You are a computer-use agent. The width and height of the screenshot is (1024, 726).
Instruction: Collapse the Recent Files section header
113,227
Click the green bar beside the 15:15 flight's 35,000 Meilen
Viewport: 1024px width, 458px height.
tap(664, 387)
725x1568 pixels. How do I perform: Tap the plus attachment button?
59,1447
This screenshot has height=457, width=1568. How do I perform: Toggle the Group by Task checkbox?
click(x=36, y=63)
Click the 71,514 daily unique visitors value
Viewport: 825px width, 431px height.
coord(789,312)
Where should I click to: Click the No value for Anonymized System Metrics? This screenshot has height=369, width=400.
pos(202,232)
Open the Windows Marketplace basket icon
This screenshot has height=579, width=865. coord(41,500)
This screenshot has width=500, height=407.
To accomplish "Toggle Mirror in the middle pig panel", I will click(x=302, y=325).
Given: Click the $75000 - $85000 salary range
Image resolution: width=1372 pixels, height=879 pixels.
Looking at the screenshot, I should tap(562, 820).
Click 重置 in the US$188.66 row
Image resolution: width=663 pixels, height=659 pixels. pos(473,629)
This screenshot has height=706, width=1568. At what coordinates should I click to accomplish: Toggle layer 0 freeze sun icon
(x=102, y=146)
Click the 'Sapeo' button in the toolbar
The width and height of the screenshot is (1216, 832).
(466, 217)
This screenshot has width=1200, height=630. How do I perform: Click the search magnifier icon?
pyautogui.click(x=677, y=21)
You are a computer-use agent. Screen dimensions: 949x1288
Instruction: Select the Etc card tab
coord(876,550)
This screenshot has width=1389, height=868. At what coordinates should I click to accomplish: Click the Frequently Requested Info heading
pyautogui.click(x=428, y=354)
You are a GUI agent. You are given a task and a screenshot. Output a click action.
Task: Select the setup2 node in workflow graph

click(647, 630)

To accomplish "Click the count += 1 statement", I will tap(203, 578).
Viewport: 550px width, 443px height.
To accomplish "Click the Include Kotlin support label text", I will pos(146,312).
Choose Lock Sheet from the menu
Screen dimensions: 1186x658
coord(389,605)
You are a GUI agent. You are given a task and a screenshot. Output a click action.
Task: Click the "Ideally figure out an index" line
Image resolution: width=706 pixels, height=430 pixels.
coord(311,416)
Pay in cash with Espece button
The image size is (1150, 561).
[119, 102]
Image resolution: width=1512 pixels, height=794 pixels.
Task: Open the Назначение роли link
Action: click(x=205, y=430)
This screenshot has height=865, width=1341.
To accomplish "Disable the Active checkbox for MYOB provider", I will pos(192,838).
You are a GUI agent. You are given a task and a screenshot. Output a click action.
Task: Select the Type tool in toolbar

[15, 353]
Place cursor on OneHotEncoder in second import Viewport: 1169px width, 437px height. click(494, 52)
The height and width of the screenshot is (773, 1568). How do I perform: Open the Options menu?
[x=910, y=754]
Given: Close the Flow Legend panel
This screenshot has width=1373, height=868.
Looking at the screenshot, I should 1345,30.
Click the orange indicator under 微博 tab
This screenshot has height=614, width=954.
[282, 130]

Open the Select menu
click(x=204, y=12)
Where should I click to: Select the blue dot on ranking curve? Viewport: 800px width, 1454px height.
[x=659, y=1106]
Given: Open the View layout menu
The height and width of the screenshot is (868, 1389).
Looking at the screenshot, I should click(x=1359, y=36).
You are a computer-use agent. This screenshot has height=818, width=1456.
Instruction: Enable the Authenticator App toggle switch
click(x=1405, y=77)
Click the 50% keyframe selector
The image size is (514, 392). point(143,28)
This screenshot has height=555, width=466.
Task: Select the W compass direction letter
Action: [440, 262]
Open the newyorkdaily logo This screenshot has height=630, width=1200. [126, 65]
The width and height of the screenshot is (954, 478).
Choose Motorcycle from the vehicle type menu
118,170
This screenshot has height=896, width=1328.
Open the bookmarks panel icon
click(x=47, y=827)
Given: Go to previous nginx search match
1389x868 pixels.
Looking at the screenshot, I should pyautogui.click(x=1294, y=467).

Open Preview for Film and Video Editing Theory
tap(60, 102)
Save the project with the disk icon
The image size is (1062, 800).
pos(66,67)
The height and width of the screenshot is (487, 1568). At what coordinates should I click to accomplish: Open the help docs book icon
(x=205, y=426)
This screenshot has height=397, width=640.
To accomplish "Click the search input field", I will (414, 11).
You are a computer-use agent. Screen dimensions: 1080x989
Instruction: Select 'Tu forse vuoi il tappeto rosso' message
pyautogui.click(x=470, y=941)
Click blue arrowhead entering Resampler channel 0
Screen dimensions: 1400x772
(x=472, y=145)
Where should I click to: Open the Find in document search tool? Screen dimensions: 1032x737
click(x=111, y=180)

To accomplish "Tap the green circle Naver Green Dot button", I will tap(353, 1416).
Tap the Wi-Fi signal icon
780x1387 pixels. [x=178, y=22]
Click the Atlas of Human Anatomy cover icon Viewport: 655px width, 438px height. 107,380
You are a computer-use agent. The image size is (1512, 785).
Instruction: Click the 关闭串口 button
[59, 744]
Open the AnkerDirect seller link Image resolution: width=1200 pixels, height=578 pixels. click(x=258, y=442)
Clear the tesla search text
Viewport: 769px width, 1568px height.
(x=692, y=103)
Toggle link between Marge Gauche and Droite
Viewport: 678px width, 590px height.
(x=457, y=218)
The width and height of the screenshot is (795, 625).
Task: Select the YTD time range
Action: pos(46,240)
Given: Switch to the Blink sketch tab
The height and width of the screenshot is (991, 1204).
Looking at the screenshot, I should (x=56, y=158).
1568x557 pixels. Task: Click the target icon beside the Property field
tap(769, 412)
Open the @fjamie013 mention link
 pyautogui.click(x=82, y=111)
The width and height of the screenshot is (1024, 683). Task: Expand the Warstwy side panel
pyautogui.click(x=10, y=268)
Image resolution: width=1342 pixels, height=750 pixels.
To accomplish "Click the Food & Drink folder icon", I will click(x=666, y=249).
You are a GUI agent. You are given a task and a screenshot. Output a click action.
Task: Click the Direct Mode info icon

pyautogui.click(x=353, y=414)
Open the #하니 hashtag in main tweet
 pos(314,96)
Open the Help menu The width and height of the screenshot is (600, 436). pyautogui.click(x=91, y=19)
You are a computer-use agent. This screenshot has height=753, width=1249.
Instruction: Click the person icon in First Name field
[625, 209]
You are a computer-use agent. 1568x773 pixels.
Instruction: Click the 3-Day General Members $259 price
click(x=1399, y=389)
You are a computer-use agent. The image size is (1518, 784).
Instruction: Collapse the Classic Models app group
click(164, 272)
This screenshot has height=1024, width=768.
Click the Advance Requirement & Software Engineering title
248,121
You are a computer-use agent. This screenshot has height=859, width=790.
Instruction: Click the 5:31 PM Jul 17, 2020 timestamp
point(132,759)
____________
# [YOUR TASK]
Format every line of the listing above as a JSON list of strings, one string per line, leaving out blank lines.

# [COMPLETED EXERCISE]
[
  "You are a computer-use agent. The width and height of the screenshot is (1024, 726).",
  "Instruction: Collapse the Recent Files section header",
  "113,227",
  "Click the green bar beside the 15:15 flight's 35,000 Meilen",
  "Viewport: 1024px width, 458px height.",
  "tap(664, 387)",
  "725x1568 pixels. How do I perform: Tap the plus attachment button?",
  "59,1447",
  "This screenshot has height=457, width=1568. How do I perform: Toggle the Group by Task checkbox?",
  "click(x=36, y=63)",
  "Click the 71,514 daily unique visitors value",
  "Viewport: 825px width, 431px height.",
  "coord(789,312)",
  "Where should I click to: Click the No value for Anonymized System Metrics? This screenshot has height=369, width=400.",
  "pos(202,232)",
  "Open the Windows Marketplace basket icon",
  "This screenshot has height=579, width=865. coord(41,500)",
  "This screenshot has width=500, height=407.",
  "To accomplish \"Toggle Mirror in the middle pig panel\", I will click(x=302, y=325).",
  "Given: Click the $75000 - $85000 salary range",
  "Image resolution: width=1372 pixels, height=879 pixels.",
  "Looking at the screenshot, I should tap(562, 820).",
  "Click 重置 in the US$188.66 row",
  "Image resolution: width=663 pixels, height=659 pixels. pos(473,629)",
  "This screenshot has height=706, width=1568. At what coordinates should I click to accomplish: Toggle layer 0 freeze sun icon",
  "(x=102, y=146)",
  "Click the 'Sapeo' button in the toolbar",
  "The width and height of the screenshot is (1216, 832).",
  "(466, 217)",
  "This screenshot has width=1200, height=630. How do I perform: Click the search magnifier icon?",
  "pyautogui.click(x=677, y=21)",
  "You are a computer-use agent. Screen dimensions: 949x1288",
  "Instruction: Select the Etc card tab",
  "coord(876,550)",
  "This screenshot has width=1389, height=868. At what coordinates should I click to accomplish: Click the Frequently Requested Info heading",
  "pyautogui.click(x=428, y=354)",
  "You are a GUI agent. You are given a task and a screenshot. Output a click action.",
  "Task: Select the setup2 node in workflow graph",
  "click(647, 630)",
  "To accomplish \"Click the count += 1 statement\", I will tap(203, 578).",
  "Viewport: 550px width, 443px height.",
  "To accomplish \"Click the Include Kotlin support label text\", I will pos(146,312).",
  "Choose Lock Sheet from the menu",
  "Screen dimensions: 1186x658",
  "coord(389,605)",
  "You are a GUI agent. You are given a task and a screenshot. Output a click action.",
  "Task: Click the \"Ideally figure out an index\" line",
  "Image resolution: width=706 pixels, height=430 pixels.",
  "coord(311,416)",
  "Pay in cash with Espece button",
  "The image size is (1150, 561).",
  "[119, 102]",
  "Image resolution: width=1512 pixels, height=794 pixels.",
  "Task: Open the Назначение роли link",
  "Action: click(x=205, y=430)",
  "This screenshot has height=865, width=1341.",
  "To accomplish \"Disable the Active checkbox for MYOB provider\", I will pos(192,838).",
  "You are a GUI agent. You are given a task and a screenshot. Output a click action.",
  "Task: Select the Type tool in toolbar",
  "[15, 353]",
  "Place cursor on OneHotEncoder in second import Viewport: 1169px width, 437px height. click(494, 52)",
  "The height and width of the screenshot is (773, 1568). How do I perform: Open the Options menu?",
  "[x=910, y=754]",
  "Given: Close the Flow Legend panel",
  "This screenshot has width=1373, height=868.",
  "Looking at the screenshot, I should 1345,30.",
  "Click the orange indicator under 微博 tab",
  "This screenshot has height=614, width=954.",
  "[282, 130]",
  "Open the Select menu",
  "click(x=204, y=12)",
  "Where should I click to: Select the blue dot on ranking curve? Viewport: 800px width, 1454px height.",
  "[x=659, y=1106]",
  "Given: Open the View layout menu",
  "The height and width of the screenshot is (868, 1389).",
  "Looking at the screenshot, I should click(x=1359, y=36).",
  "You are a computer-use agent. This screenshot has height=818, width=1456.",
  "Instruction: Enable the Authenticator App toggle switch",
  "click(x=1405, y=77)",
  "Click the 50% keyframe selector",
  "The image size is (514, 392). point(143,28)",
  "This screenshot has height=555, width=466.",
  "Task: Select the W compass direction letter",
  "Action: [440, 262]",
  "Open the newyorkdaily logo This screenshot has height=630, width=1200. [126, 65]",
  "The width and height of the screenshot is (954, 478).",
  "Choose Motorcycle from the vehicle type menu",
  "118,170",
  "This screenshot has height=896, width=1328.",
  "Open the bookmarks panel icon",
  "click(x=47, y=827)",
  "Given: Go to previous nginx search match",
  "1389x868 pixels.",
  "Looking at the screenshot, I should pyautogui.click(x=1294, y=467).",
  "Open Preview for Film and Video Editing Theory",
  "tap(60, 102)",
  "Save the project with the disk icon",
  "The image size is (1062, 800).",
  "pos(66,67)",
  "The height and width of the screenshot is (487, 1568). At what coordinates should I click to accomplish: Open the help docs book icon",
  "(x=205, y=426)",
  "This screenshot has height=397, width=640.",
  "To accomplish \"Click the search input field\", I will (414, 11).",
  "You are a computer-use agent. Screen dimensions: 1080x989",
  "Instruction: Select 'Tu forse vuoi il tappeto rosso' message",
  "pyautogui.click(x=470, y=941)",
  "Click blue arrowhead entering Resampler channel 0",
  "Screen dimensions: 1400x772",
  "(x=472, y=145)",
  "Where should I click to: Open the Find in document search tool? Screen dimensions: 1032x737",
  "click(x=111, y=180)",
  "To accomplish \"Tap the green circle Naver Green Dot button\", I will tap(353, 1416).",
  "Tap the Wi-Fi signal icon",
  "780x1387 pixels. [x=178, y=22]",
  "Click the Atlas of Human Anatomy cover icon Viewport: 655px width, 438px height. 107,380",
  "You are a computer-use agent. The image size is (1512, 785).",
  "Instruction: Click the 关闭串口 button",
  "[59, 744]",
  "Open the AnkerDirect seller link Image resolution: width=1200 pixels, height=578 pixels. click(x=258, y=442)",
  "Clear the tesla search text",
  "Viewport: 769px width, 1568px height.",
  "(x=692, y=103)",
  "Toggle link between Marge Gauche and Droite",
  "Viewport: 678px width, 590px height.",
  "(x=457, y=218)",
  "The width and height of the screenshot is (795, 625).",
  "Task: Select the YTD time range",
  "Action: pos(46,240)",
  "Given: Switch to the Blink sketch tab",
  "The height and width of the screenshot is (991, 1204).",
  "Looking at the screenshot, I should (x=56, y=158).",
  "1568x557 pixels. Task: Click the target icon beside the Property field",
  "tap(769, 412)",
  "Open the @fjamie013 mention link",
  " pyautogui.click(x=82, y=111)",
  "The width and height of the screenshot is (1024, 683). Task: Expand the Warstwy side panel",
  "pyautogui.click(x=10, y=268)",
  "Image resolution: width=1342 pixels, height=750 pixels.",
  "To accomplish \"Click the Food & Drink folder icon\", I will click(x=666, y=249).",
  "You are a GUI agent. You are given a task and a screenshot. Output a click action.",
  "Task: Click the Direct Mode info icon",
  "pyautogui.click(x=353, y=414)",
  "Open the #하니 hashtag in main tweet",
  " pos(314,96)",
  "Open the Help menu The width and height of the screenshot is (600, 436). pyautogui.click(x=91, y=19)",
  "You are a computer-use agent. This screenshot has height=753, width=1249.",
  "Instruction: Click the person icon in First Name field",
  "[625, 209]",
  "You are a computer-use agent. 1568x773 pixels.",
  "Instruction: Click the 3-Day General Members $259 price",
  "click(x=1399, y=389)",
  "You are a computer-use agent. The image size is (1518, 784).",
  "Instruction: Collapse the Classic Models app group",
  "click(164, 272)",
  "This screenshot has height=1024, width=768.",
  "Click the Advance Requirement & Software Engineering title",
  "248,121",
  "You are a computer-use agent. This screenshot has height=859, width=790.",
  "Instruction: Click the 5:31 PM Jul 17, 2020 timestamp",
  "point(132,759)"
]